_What you need to do_
- 1) In the blog excerpt, what tag line does the ORiginals channel use?
- 2) Rewrite everything from "If you're interested" down to "an email message." in the blog excerpt, putting "series" wherever "channel" appears.
- 3) Continue the blog excerpt from its last sentence.

OR in an OB World: July 2015

Tuesday, July 28, 2015

ORiginals - Videos About Research

ORiginals is a YouTube channel co-hosted by Dr. Banafsheh Behzad (@banafsheh_b) of CSU Long Beach and my colleague Dr. David Morrison (@drmorr0). They present short (five or six minute) videos featuring researchers describing their research to a general (non-expert) audience. Their tag line is "Outstanding research in everyday language", and I think the first two installments have lived up to that mantra.

The first two videos, by Dr. Behzad and the net-biquitous Dr. Laura McLay (@lauramclay) of the University of Wisconsin, fall into the category of operations research. The aim of the channel, however, is more general. Quoting Dr. Behzad:

The goal of ORiginals is to promote science and engineering topics among the general public, using everyday language. We are featuring a diverse selection of scientists doing cutting-edge research. This is the first season of ORiginals and even though we aren't specifically OR/MS-focused, we'll have a slight bias in that direction with our guest selection, as David and I are both OR people.

If you're interested in seeing quality research explained in lay terms, I highly recommend subscribing to the channel. If you're doing scientific/engineering research that has measurable impact (or the potential for measurable impact) in the real world (sorry, boson-chasers), and you'd like to spread the gospel, I suggest you contact one of the co-hosts. (They're millennials, so a DM on Twitter is probably more effective than an email message.

)

Saturday, July 25, 2015

Shiny Hack: Vertical Scrollbar

I bumped into a scrolling issue while writing a web-based application in Shiny, using the shinydashboard package. Actually, there were two separate problems.

The browser apparently cannot discern page height. In Firefox and Chrome, this resulted in vertical scrollbars that could scroll well beyond the bottom of a page. That's mildly odd, but not a problem as far as I'm concerned. In Internet Exploder, however, the page height was underestimated, and as a result in some cases it was not possible to reach the bottom of the page (at least not with the vertical scrollbar).

_Given material_
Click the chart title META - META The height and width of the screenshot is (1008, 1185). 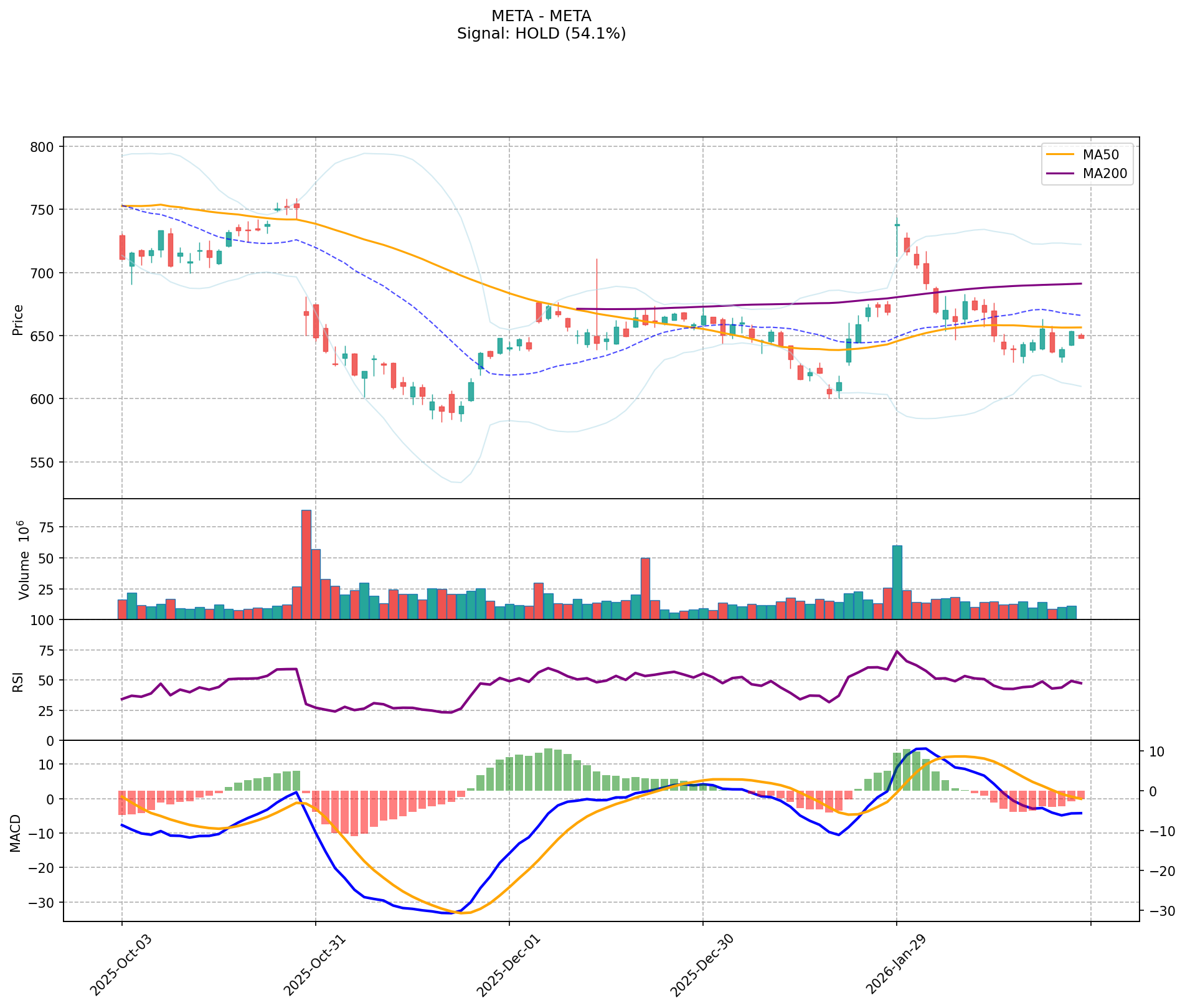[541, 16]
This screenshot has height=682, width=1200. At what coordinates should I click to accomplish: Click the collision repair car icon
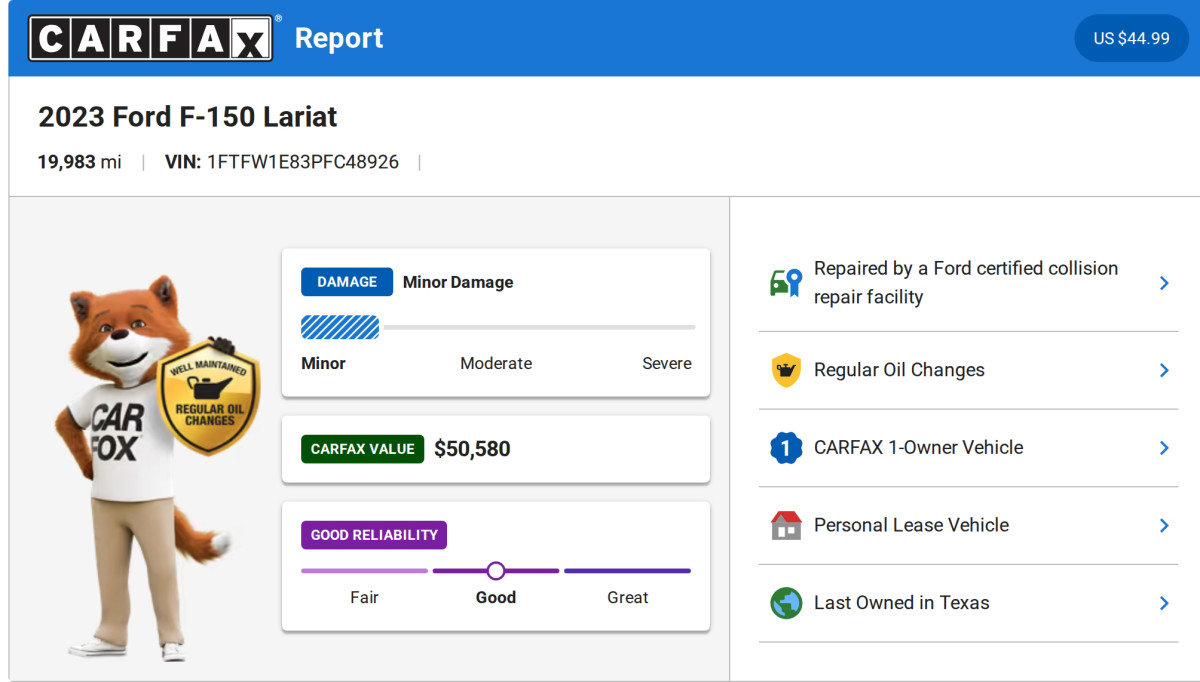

_Answers provided_
- 1) "Outstanding research in everyday language"

- 2)
If you're interested in seeing quality research explained in lay terms, I highly recommend subscribing to the series. If you're doing scientific/engineering research that has measurable impact (or the potential for measurable impact) in the real world (sorry, boson-chasers), and you'd like to spread the gospel, I suggest you contact one of the co-hosts. (They're millennials, so a DM on Twitter is probably more effective than an email message.

- 3)
In Internet Exploder only, the viewport scrollbar, on the right side of the window, behaves intermittently. If I click on the "elevator car" (handle) while it is at the top of the bar, it jumps to the bottom of the track, and the spot where I clicked gains a duplicate copy of the up arrow icon that appears just above the handle. If the handle is at the bottom of the bar, it behaves symmetrically. The down arrow icon on the vertical scrollbar lets you scroll downward, but not fully to the bottom of the page.

I have only seen the second problem on one machine, so I don't know if it is specific to a particular version of IE, but the first problem was reported by two different users (and I saw it myself).

As a kludge to get around the first problem, which in my app is triggered by extensive help text (and some input controls) in the sidebar that makes the sidebar taller than the main body, I decided to introduce a separate vertical scrollbar in the sidebar. That turned out to be tricky, or at least I could not find an easy, documented method. I thought I would share the code that ultimately did the job for me. I goes in the ui.R file.

  dashboardSidebar(
    tags$head(
      tags$style(HTML("
                      .sidebar { height: 90vh; overflow-y: auto; }
                      " )
      )
    ),
    ...

Created by Pretty R at inside-R.org

The height: 90vh style attribute sets the height of the sidebar at 90% of the viewport height, so that it adjusts automatically if the user maximizes or resizes the window, opens or closes a tool bar, etc. You need to pick a percentage that works for your particular application. Make it too large and the inability to scroll to the bottom of the sidebar will persist. Make it too small and the sidebar will be noticeably shorter than the main body, leaving a gap at the bottom of the sidebar (and introducing a vertical scrollbar when the entire sidebar is already visible).

Three last notes on the scrolling issue:

In my application, the scrolling problem only appeared on pages where the sidebar was taller than the main body (as far as I know).
Although the vertical scrollbar in IE is balky, scrolling via the mouse wheel (if you have one) or the arrow keys seems to work fine.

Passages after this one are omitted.